Superman's always been a favorite hero of mine, and I think Christopher Reeve was an even bigger one. Especially after his accident.
I thought he'd make it and was SO happy every time the new would come on and he'd be on it cuz it was always good news....
I'm glad he's out of pain now, walkin' around (make that flying around) heaven. Rest In Peace, Super Man.

Teal'c
October 12th, 2004, 04:09 PM
This makes me very sad, because I always thought he'd be able to walk again one day :(

NightGloom
October 12th, 2004, 05:41 PM
It's so sad, it seems like we're losing another round of the "greats" like we did two summers ago. But as cheesy as it may sound, he wasn't just a great actor, he was a great guy. I really thought that he would be able to walk again, if he only had a little bit more time I bet he would have... :(

Major Fischer
October 12th, 2004, 05:47 PM
I think that what his best legacy is, may be that someday someone will walk again after that kind of injury, because of the work he did towards it, and the awareness he raised of it.

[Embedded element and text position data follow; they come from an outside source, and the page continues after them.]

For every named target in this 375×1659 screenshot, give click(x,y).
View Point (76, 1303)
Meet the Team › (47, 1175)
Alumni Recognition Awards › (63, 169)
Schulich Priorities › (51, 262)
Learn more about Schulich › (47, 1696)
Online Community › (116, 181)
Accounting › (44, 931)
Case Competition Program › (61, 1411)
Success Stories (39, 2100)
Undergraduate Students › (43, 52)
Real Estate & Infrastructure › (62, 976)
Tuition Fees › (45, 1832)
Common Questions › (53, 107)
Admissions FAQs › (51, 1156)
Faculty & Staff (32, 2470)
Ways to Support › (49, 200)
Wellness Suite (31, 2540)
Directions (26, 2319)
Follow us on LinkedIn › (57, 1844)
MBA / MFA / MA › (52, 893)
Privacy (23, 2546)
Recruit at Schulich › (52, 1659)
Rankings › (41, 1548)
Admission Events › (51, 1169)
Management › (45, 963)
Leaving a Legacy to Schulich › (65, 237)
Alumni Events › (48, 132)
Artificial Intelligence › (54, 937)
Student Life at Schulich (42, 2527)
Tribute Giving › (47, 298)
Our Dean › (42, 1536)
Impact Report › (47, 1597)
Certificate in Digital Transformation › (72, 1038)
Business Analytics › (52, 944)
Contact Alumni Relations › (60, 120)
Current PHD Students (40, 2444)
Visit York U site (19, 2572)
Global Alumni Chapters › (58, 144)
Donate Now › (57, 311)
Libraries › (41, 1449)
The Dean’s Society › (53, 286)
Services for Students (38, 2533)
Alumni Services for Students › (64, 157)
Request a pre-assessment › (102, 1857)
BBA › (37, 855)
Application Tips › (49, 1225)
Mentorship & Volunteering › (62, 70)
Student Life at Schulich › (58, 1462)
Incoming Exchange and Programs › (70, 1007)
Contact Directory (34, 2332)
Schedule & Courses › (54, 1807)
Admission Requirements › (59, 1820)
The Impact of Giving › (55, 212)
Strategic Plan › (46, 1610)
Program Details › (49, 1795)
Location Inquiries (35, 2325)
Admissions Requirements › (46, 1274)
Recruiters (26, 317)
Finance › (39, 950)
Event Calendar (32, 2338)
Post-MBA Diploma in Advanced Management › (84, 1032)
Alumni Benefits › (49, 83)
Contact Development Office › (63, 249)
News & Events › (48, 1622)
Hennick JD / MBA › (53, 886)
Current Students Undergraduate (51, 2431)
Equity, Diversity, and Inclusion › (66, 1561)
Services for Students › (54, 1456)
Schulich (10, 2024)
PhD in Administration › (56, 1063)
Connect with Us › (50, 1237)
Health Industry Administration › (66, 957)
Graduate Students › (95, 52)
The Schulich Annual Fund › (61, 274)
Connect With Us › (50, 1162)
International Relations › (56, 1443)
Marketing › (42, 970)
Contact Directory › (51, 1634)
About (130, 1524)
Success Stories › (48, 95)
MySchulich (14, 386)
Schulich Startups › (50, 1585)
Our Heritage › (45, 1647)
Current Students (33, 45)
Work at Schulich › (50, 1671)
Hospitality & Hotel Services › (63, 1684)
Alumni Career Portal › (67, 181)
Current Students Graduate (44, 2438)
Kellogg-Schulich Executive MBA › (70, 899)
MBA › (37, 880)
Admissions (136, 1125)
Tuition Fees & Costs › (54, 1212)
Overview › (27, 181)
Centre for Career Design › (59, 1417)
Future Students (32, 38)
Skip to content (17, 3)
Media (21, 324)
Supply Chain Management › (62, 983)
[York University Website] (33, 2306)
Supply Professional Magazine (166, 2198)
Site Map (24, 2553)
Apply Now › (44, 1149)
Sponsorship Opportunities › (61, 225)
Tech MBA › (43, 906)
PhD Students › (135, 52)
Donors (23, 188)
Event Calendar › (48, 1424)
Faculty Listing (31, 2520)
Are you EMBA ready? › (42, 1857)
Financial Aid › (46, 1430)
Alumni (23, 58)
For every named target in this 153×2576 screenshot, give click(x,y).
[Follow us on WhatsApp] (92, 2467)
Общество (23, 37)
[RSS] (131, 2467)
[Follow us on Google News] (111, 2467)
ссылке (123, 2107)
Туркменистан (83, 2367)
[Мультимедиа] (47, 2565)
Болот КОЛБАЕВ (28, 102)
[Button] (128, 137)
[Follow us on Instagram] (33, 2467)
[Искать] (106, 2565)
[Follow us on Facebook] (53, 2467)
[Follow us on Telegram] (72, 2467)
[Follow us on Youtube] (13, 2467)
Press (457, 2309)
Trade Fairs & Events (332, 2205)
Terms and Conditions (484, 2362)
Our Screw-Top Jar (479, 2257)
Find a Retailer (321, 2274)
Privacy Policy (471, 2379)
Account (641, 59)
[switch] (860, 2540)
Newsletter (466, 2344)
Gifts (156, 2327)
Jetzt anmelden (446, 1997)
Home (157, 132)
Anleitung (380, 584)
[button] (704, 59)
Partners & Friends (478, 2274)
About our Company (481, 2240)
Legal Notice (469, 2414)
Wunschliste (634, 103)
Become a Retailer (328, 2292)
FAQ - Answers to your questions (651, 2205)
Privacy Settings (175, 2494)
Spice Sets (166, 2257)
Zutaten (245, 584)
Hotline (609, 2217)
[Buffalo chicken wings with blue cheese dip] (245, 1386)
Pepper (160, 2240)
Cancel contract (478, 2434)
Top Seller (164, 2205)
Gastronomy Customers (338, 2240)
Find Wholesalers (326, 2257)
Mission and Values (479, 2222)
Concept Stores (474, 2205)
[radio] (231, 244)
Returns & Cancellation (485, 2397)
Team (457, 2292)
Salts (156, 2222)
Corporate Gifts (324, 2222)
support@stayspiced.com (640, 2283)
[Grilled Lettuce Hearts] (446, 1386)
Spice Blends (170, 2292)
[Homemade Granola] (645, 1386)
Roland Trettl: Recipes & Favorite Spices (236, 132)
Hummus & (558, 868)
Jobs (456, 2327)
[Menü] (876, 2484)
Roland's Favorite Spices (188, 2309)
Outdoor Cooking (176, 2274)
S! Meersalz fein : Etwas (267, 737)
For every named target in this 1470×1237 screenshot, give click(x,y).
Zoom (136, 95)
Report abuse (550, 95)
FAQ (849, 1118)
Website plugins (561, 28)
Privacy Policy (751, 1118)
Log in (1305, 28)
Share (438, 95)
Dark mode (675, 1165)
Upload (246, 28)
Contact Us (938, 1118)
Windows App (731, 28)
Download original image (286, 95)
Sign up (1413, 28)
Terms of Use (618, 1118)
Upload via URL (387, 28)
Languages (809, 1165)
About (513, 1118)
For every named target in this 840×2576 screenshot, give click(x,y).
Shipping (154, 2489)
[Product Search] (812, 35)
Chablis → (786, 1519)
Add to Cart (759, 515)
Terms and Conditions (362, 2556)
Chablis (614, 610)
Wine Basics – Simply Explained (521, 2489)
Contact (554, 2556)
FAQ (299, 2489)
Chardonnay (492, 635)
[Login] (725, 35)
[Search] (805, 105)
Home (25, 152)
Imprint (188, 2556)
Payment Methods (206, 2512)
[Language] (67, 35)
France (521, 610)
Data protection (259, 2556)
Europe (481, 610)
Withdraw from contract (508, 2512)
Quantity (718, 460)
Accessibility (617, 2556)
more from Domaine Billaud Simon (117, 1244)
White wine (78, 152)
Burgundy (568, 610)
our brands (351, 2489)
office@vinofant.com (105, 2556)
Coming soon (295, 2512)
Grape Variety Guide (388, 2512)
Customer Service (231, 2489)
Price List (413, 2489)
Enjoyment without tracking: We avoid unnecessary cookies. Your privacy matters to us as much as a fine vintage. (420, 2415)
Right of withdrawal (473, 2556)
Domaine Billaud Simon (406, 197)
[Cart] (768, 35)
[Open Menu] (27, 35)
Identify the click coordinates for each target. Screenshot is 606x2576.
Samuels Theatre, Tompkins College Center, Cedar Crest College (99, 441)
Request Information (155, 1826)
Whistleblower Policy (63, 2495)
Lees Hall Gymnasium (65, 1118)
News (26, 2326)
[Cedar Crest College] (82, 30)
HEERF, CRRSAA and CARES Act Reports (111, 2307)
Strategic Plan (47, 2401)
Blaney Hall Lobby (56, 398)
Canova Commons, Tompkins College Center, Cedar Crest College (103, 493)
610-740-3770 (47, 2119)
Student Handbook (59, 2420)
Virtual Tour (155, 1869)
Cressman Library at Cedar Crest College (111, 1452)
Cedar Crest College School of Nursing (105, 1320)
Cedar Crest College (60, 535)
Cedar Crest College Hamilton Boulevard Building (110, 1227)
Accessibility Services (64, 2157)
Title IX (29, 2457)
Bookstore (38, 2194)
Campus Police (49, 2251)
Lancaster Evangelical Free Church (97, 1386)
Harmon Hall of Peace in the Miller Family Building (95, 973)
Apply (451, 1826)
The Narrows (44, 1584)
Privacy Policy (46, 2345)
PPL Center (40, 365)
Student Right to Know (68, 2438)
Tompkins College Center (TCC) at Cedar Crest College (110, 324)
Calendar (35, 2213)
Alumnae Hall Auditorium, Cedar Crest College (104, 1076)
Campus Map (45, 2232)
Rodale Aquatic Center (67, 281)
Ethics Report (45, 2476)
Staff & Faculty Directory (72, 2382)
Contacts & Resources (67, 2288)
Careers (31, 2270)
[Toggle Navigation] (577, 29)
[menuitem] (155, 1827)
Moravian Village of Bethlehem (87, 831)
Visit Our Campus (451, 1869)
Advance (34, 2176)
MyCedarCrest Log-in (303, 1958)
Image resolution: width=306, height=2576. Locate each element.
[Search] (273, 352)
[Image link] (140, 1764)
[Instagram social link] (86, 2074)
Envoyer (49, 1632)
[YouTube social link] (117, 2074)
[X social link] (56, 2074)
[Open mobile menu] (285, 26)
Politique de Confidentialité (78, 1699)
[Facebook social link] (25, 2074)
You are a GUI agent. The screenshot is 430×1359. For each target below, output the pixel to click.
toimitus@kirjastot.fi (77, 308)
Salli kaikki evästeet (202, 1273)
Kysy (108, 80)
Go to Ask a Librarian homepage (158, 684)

He had more of an impact in these last years, than I think he ever would have had as just a simple actor.

*RA
October 12th, 2004, 06:28 PM
He was a great man all the way around, and will be missed. My condolences to his family and the rest of his fans.

David85
October 13th, 2004, 12:54 PM
My math teacher was jogging in Florida several years ago and there was something going on, so my teacher stopped to see what was going on. This joger comes up to him and asks him whats going on, and they talk for a few minutes. The joger has to go and jogs away. There was this older man sitting on a bench near by and he went "Super Man!!!" My teacher was confused, but then he relized the nice stranger he was talking to was Christopher Reeve.